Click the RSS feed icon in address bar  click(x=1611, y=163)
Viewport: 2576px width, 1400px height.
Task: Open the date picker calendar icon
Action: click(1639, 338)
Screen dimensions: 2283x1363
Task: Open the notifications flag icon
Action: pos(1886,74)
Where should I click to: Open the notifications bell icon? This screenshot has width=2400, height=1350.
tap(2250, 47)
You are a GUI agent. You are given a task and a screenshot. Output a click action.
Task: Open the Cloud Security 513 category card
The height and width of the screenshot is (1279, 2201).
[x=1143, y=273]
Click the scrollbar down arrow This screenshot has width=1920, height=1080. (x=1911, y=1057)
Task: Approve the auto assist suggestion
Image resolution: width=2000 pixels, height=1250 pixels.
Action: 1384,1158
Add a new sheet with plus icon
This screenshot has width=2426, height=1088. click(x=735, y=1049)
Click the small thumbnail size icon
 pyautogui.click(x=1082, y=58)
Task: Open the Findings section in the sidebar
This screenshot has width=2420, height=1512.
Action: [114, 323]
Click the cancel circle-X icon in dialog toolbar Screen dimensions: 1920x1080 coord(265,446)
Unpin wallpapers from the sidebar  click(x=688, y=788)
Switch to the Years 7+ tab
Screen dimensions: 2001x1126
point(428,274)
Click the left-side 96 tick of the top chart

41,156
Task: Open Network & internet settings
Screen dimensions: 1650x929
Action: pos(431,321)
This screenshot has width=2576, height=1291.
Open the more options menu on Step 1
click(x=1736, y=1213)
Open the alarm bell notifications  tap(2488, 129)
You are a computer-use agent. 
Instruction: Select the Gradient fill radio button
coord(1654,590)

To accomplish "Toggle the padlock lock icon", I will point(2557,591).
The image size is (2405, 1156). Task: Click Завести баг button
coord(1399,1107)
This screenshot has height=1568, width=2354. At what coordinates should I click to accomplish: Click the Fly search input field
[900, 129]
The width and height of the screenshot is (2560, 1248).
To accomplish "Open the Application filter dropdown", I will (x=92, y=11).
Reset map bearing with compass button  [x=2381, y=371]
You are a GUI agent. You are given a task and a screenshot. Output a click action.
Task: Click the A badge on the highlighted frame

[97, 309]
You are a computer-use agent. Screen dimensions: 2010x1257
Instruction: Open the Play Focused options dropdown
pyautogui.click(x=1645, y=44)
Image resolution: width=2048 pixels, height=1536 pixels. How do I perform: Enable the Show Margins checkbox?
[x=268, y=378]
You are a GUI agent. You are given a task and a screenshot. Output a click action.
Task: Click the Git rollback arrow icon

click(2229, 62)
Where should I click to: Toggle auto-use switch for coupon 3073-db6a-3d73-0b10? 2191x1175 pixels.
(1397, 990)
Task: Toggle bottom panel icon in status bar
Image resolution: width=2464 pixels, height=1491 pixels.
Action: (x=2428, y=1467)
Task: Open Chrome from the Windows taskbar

=====

* [YOUR OBJECTIVE]
Line by line, output the listing above without alteration.

* [ANSWER AREA]
Click the RSS feed icon in address bar  click(x=1611, y=163)
Viewport: 2576px width, 1400px height.
Task: Open the date picker calendar icon
Action: click(1639, 338)
Screen dimensions: 2283x1363
Task: Open the notifications flag icon
Action: pos(1886,74)
Where should I click to: Open the notifications bell icon? This screenshot has width=2400, height=1350.
tap(2250, 47)
You are a GUI agent. You are given a task and a screenshot. Output a click action.
Task: Open the Cloud Security 513 category card
The height and width of the screenshot is (1279, 2201).
[x=1143, y=273]
Click the scrollbar down arrow This screenshot has width=1920, height=1080. (x=1911, y=1057)
Task: Approve the auto assist suggestion
Image resolution: width=2000 pixels, height=1250 pixels.
Action: 1384,1158
Add a new sheet with plus icon
This screenshot has width=2426, height=1088. click(x=735, y=1049)
Click the small thumbnail size icon
 pyautogui.click(x=1082, y=58)
Task: Open the Findings section in the sidebar
This screenshot has width=2420, height=1512.
Action: [114, 323]
Click the cancel circle-X icon in dialog toolbar Screen dimensions: 1920x1080 coord(265,446)
Unpin wallpapers from the sidebar  click(x=688, y=788)
Switch to the Years 7+ tab
Screen dimensions: 2001x1126
point(428,274)
Click the left-side 96 tick of the top chart

41,156
Task: Open Network & internet settings
Screen dimensions: 1650x929
Action: pos(431,321)
This screenshot has width=2576, height=1291.
Open the more options menu on Step 1
click(x=1736, y=1213)
Open the alarm bell notifications  tap(2488, 129)
You are a computer-use agent. 
Instruction: Select the Gradient fill radio button
coord(1654,590)

To accomplish "Toggle the padlock lock icon", I will point(2557,591).
The image size is (2405, 1156). Task: Click Завести баг button
coord(1399,1107)
This screenshot has height=1568, width=2354. At what coordinates should I click to accomplish: Click the Fly search input field
[900, 129]
The width and height of the screenshot is (2560, 1248).
To accomplish "Open the Application filter dropdown", I will (x=92, y=11).
Reset map bearing with compass button  [x=2381, y=371]
You are a GUI agent. You are given a task and a screenshot. Output a click action.
Task: Click the A badge on the highlighted frame

[97, 309]
You are a computer-use agent. Screen dimensions: 2010x1257
Instruction: Open the Play Focused options dropdown
pyautogui.click(x=1645, y=44)
Image resolution: width=2048 pixels, height=1536 pixels. How do I perform: Enable the Show Margins checkbox?
[x=268, y=378]
You are a GUI agent. You are given a task and a screenshot. Output a click action.
Task: Click the Git rollback arrow icon

click(2229, 62)
Where should I click to: Toggle auto-use switch for coupon 3073-db6a-3d73-0b10? 2191x1175 pixels.
(1397, 990)
Task: Toggle bottom panel icon in status bar
Image resolution: width=2464 pixels, height=1491 pixels.
Action: (x=2428, y=1467)
Task: Open Chrome from the Windows taskbar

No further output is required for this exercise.